[Collected data entries]
━━━━━━

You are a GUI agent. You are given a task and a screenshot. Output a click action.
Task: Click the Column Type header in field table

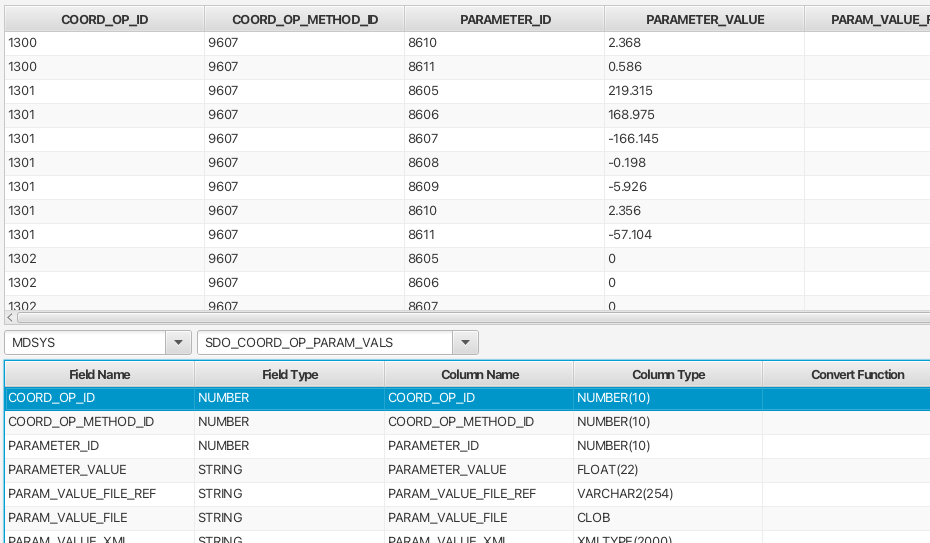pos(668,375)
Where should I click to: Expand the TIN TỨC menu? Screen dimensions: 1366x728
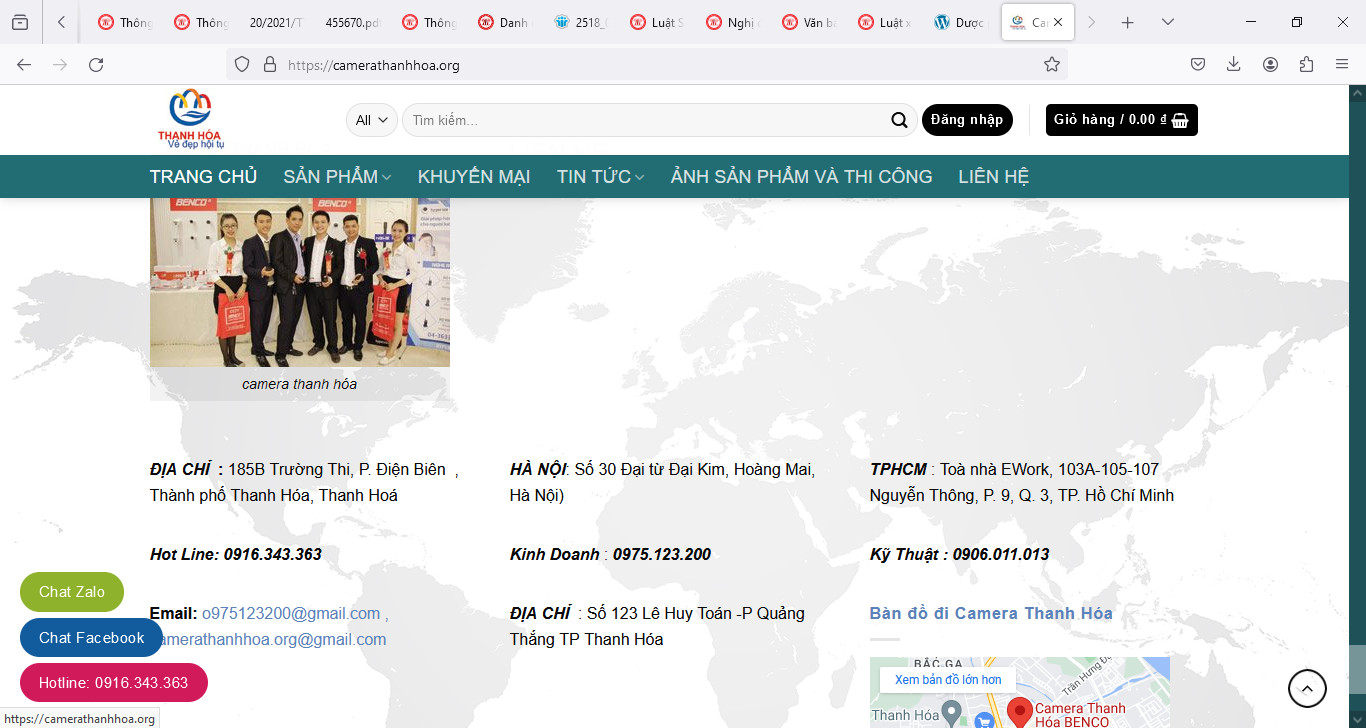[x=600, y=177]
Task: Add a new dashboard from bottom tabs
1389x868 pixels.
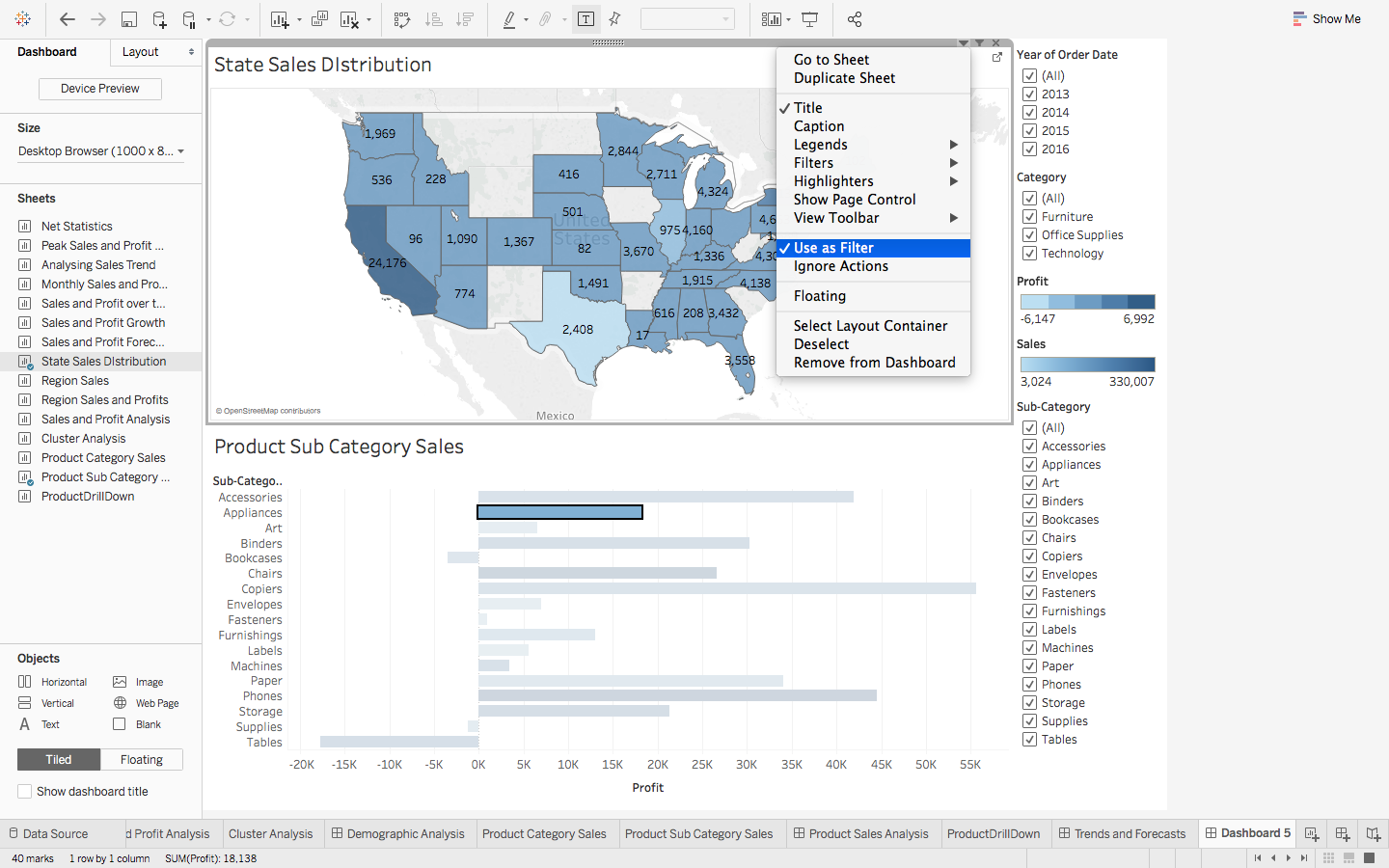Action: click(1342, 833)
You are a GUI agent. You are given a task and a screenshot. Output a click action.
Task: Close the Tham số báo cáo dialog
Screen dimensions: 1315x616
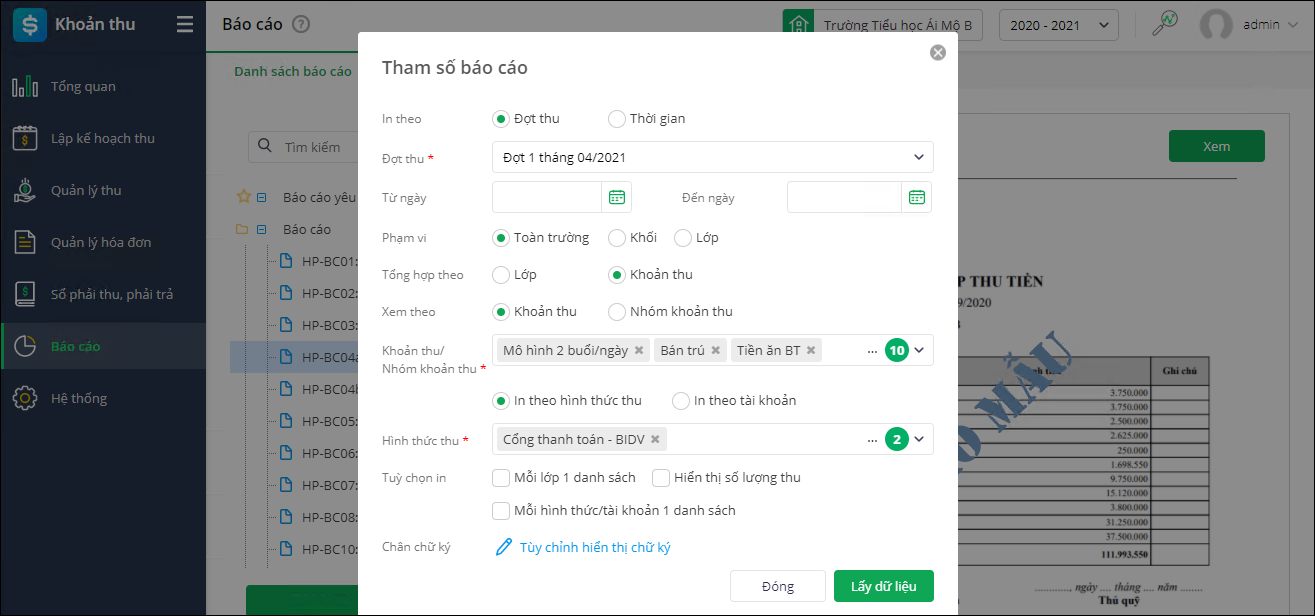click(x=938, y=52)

━━━━━━

## Your objective
The expected output is an exact retyping of the lines from the line with "Task: Close the Tham số báo cáo dialog" through the last line of the data, with both ends kept and the pictures dropped.

## Solved exercise
Task: Close the Tham số báo cáo dialog
Screen dimensions: 1315x616
click(x=938, y=52)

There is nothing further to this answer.